Sekarang lilitan rambut panjang yang menjadi mondholan sudah dimodifikasi karena orang sekarang kebanyakan berambut pendek dengan membuat mondholan
yang dijahit langsung pada bagian belakang blangkon. Ada 2 jenis
blangkon yaitu gaya Surakarta (Sala) dan gaya Yogyakarta. Blangkon gaya
Surakarta mondholannya trepes atau gepeng sedang mondholan gaya Yogyakarta berbentuk bulat seperti onde-onde.
Blangkon iku sejatine wujud modern lan praktis saka iket. Iket digawe saka kain batik
sing radha dawa banjur dililitake miturut cara-cara lilitan tinentu
neng kepala. Lilitan kain iku kudhu isa nutup kabeh kepala (ndhuwur kuping).
Lilitane kudhu kenceng dadi ora gampang ucul. Jaman saiki iket iki wis
luwih praktis merga lilitane wis didadi wis dijait dadi blangkon.

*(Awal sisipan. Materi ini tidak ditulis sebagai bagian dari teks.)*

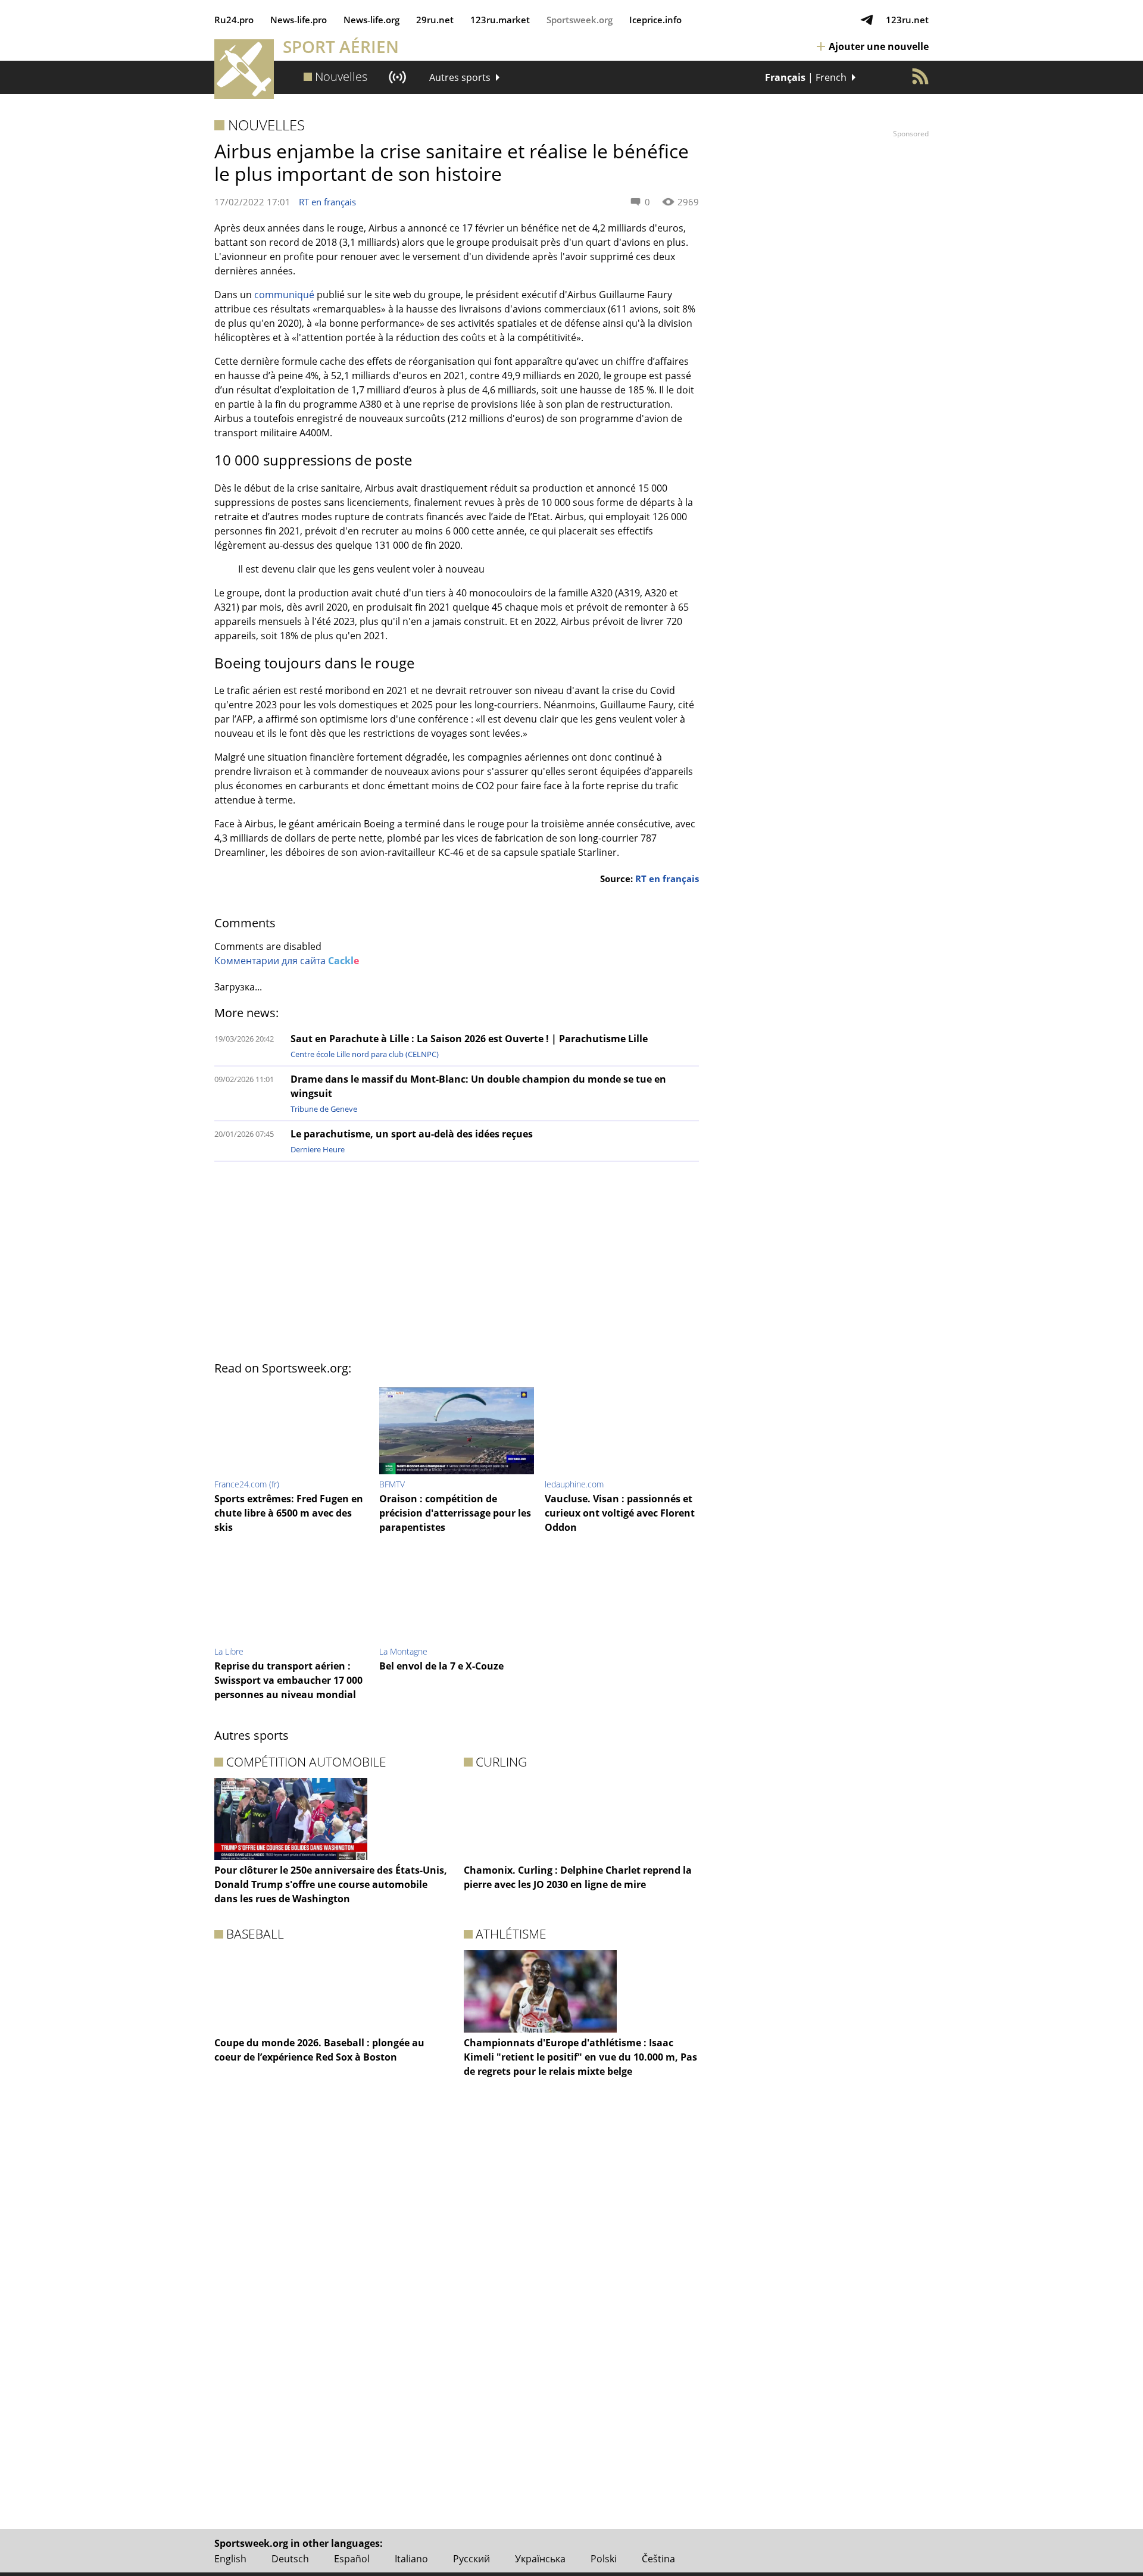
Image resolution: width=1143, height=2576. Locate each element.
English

Ana 2
jinis utama iket yaiku gaya Solo sing mburine trepes lan gaya Yogya sing ana mondolan neng mburine.
Memahami
budaya Jawa dari sudut pandang orang Jawa (modern) seperti saya yang
juga orang Jawa tulen masih saja kesulitan. Orang Jawa senang mbulet dan tidak to the point. Apabila ditawari sesuatu pun akan menjawab matur nuwun, mboten, sampun semuanya penolakan halus, padahal hatinya mau. Maka orang sering mengatakan orang Jawa itu ya dalam ketidakan dan tidak dalam keiyaan.
Jangan salah sangka orang Jawa yang halus berbahasa mlipir
sesuai dengan sifatnya yang halus. Justru harus diwaspadai apabila ada
yang di depan kita bersikap halus bak sutra tetapi dibelakang dia
sebenarnya musuh dalm selimut. Sebagai orang Jawa pun saya sering
terbentur dan tertipu dengan sikap yang sangat kontradiksi ini. Tutur
kata dan sikap santun yang ditunjukkan hanyalah untuk menutupi niat
dalam hati.
Maka falsafah
blangkon layak disematkan pada sikap orang Jawa yang seperti itu. Dari
depan blangkon terlihat rapi tetapi di belakang ada mbendholnya (mondholan), persis dengan sikap beberapa orang Jawa yang pandai menyimpan maksud sebenarnya dari sebuah sikap yang menipu.